* [DATA FOR THE TASK]:
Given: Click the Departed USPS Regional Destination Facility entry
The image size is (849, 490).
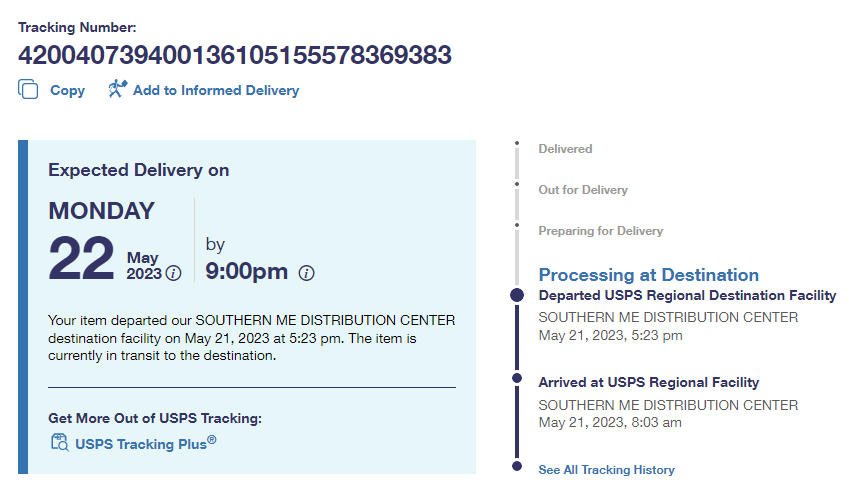Looking at the screenshot, I should (x=687, y=296).
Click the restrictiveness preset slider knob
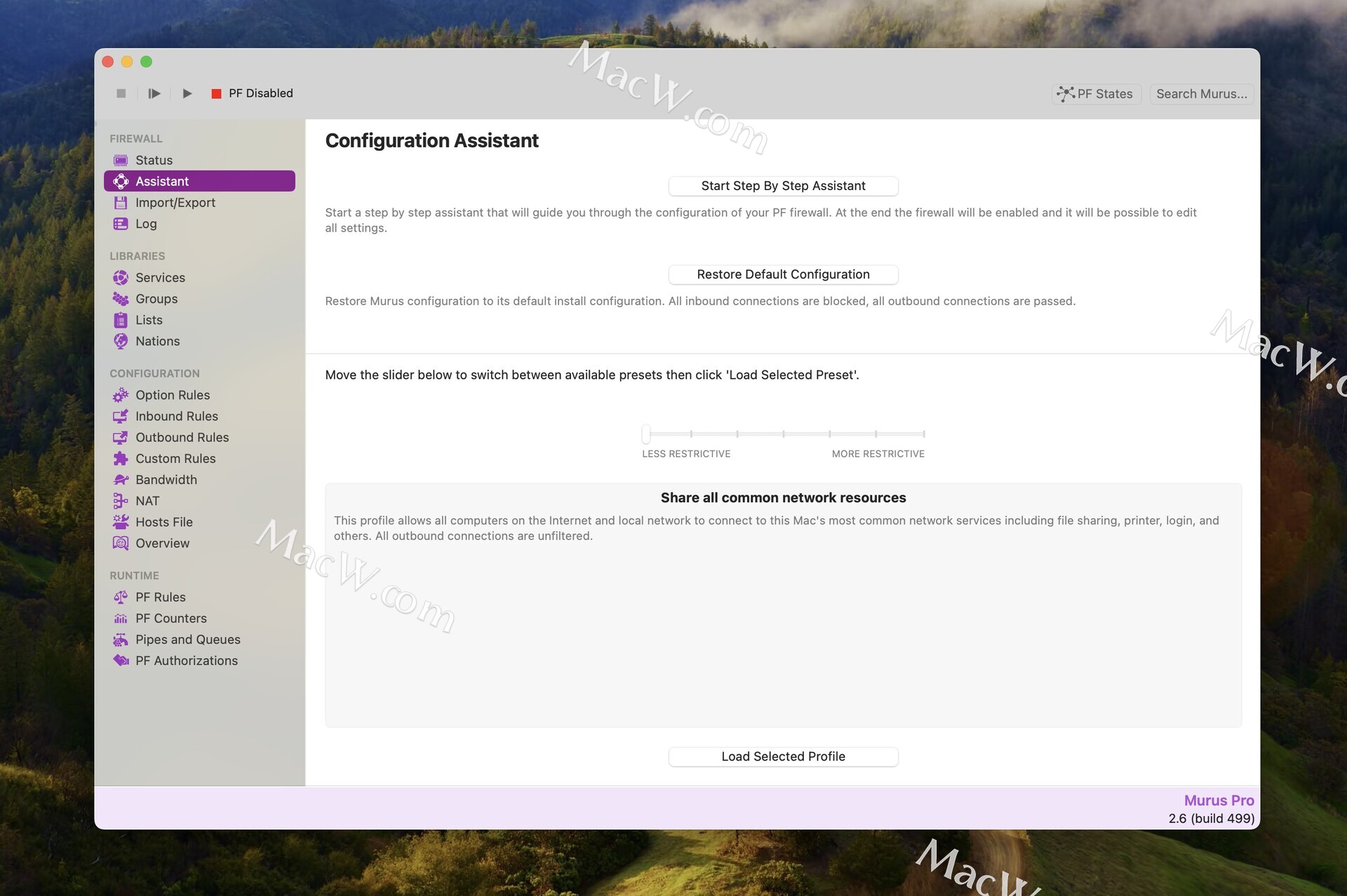1347x896 pixels. [x=645, y=434]
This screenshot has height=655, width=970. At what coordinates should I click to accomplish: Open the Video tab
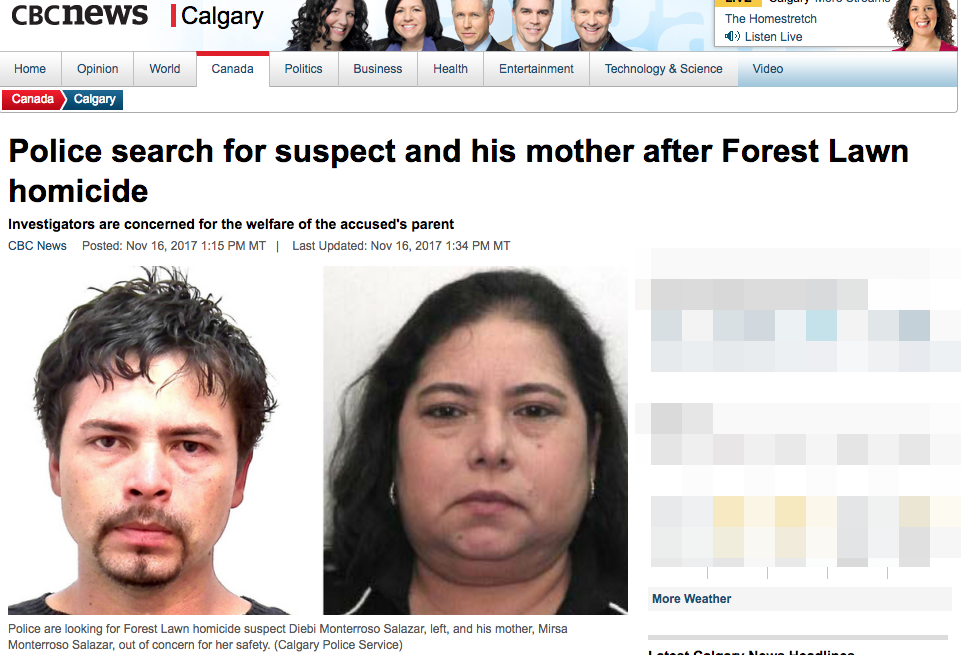(768, 69)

* [EXERCISE OBJECTIVE]: Rewrite every line of the listing with "slider knob" swapped for "slider handle" and nothing else changed, and leave out the pictures.

* [THE SOLUTION]:
Given: Click the Departed USPS Regional Destination Facility entry
The image size is (849, 490).
Looking at the screenshot, I should (x=687, y=296).
Click the restrictiveness preset slider handle
1347x896 pixels. [x=645, y=434]
This screenshot has height=655, width=970. At what coordinates should I click to accomplish: Open the Video tab
(768, 69)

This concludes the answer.